Parece evidente que o relatório da Seção 301 foi baseado em rumores, imaginação e meias-verdades. A questão óbvia é como a administração Trump pode basear uma decisão política com tantas consequências quanto as tarifas comerciais – que poderiam desencadear uma guerra comercial catastrófica – com evidências tão fracas. A resposta óbvia é que o relatório tinha como objetivo justificar a política, em vez de informar.

Isso não significa que as questões levantadas pelo relatório da Seção 301 sejam uma mera invenção, ou que a conformidade da China com seus compromissos com a OMS tenha sido impecável. Pelo contrário, a China pode fazer muito para melhorar sua conformidade com os padrões da OMS, especialmente no que diz respeito à abertura de seu setor de serviços financeiros e ao fortalecimento das proteções de PI.

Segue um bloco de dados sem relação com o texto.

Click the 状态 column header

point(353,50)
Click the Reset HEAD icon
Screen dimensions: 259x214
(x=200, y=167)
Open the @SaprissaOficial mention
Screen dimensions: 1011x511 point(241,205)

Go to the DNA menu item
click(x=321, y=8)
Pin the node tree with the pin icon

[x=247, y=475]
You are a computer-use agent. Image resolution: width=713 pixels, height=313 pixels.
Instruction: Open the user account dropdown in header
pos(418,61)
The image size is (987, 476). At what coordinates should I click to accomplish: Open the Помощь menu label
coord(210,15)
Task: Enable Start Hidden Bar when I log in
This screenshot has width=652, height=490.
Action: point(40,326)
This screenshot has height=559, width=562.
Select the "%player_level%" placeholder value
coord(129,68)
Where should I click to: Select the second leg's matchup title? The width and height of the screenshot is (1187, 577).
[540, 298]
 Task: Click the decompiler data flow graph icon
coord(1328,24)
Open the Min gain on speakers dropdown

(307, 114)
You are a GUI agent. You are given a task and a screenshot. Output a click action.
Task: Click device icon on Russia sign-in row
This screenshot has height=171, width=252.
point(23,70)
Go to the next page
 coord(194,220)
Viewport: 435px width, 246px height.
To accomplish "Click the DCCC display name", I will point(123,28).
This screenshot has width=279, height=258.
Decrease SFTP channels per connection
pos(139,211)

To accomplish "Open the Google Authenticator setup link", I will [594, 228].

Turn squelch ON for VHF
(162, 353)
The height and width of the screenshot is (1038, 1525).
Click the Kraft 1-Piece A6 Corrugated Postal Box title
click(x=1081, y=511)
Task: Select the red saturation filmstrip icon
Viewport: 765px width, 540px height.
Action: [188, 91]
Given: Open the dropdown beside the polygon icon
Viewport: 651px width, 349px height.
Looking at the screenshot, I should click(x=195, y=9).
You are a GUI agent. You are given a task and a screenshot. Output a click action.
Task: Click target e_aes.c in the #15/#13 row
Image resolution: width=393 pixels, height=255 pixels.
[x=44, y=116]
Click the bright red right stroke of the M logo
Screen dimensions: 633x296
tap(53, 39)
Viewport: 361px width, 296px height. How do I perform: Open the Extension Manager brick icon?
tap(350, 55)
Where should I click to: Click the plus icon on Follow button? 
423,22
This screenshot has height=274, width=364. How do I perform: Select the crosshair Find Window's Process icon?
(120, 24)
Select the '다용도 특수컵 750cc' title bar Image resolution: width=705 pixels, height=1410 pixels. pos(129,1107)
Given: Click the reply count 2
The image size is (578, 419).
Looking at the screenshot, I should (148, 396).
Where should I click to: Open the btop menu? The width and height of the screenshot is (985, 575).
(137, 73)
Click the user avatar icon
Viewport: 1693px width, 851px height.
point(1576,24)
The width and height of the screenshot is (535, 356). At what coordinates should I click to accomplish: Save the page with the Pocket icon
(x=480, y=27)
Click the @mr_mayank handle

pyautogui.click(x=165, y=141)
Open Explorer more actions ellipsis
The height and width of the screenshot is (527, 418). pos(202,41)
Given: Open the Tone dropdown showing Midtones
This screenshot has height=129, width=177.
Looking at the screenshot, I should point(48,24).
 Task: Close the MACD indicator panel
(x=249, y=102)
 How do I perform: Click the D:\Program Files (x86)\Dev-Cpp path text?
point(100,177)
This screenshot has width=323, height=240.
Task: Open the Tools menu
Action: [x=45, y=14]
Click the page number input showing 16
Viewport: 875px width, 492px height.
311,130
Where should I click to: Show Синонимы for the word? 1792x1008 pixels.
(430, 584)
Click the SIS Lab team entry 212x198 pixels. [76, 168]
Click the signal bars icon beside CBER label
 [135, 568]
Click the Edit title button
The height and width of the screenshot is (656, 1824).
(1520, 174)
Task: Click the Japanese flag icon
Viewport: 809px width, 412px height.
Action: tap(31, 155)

Mas as questões relacionadas ao comércio devem ser abordadas dentro da estrutura da OMC, e os Estados Unidos teriam que usar os mecanismos de resolução da agência para tratar de suas queixas. Na ausência dessa estratégia pelo governo Trump, a China deveria considerar o lançamento de uma nova rodada de negociações da OMC em cooperação com Austrália, Canadá, União Européia, Japão, México e Nova Zelândia. O multilateralismo deve ser preservado, com ou sem os Estados Unidos.

A guerra comercial de Trump não conseguirá forçar a China a abandonar sua aspiração de alcançar as economias avançadas. A China está pronta para travar uma guerra de atrito. Infelizmente, ambas as partes – assim como o resto do mundo – incorrerão em enormes perdas no processo.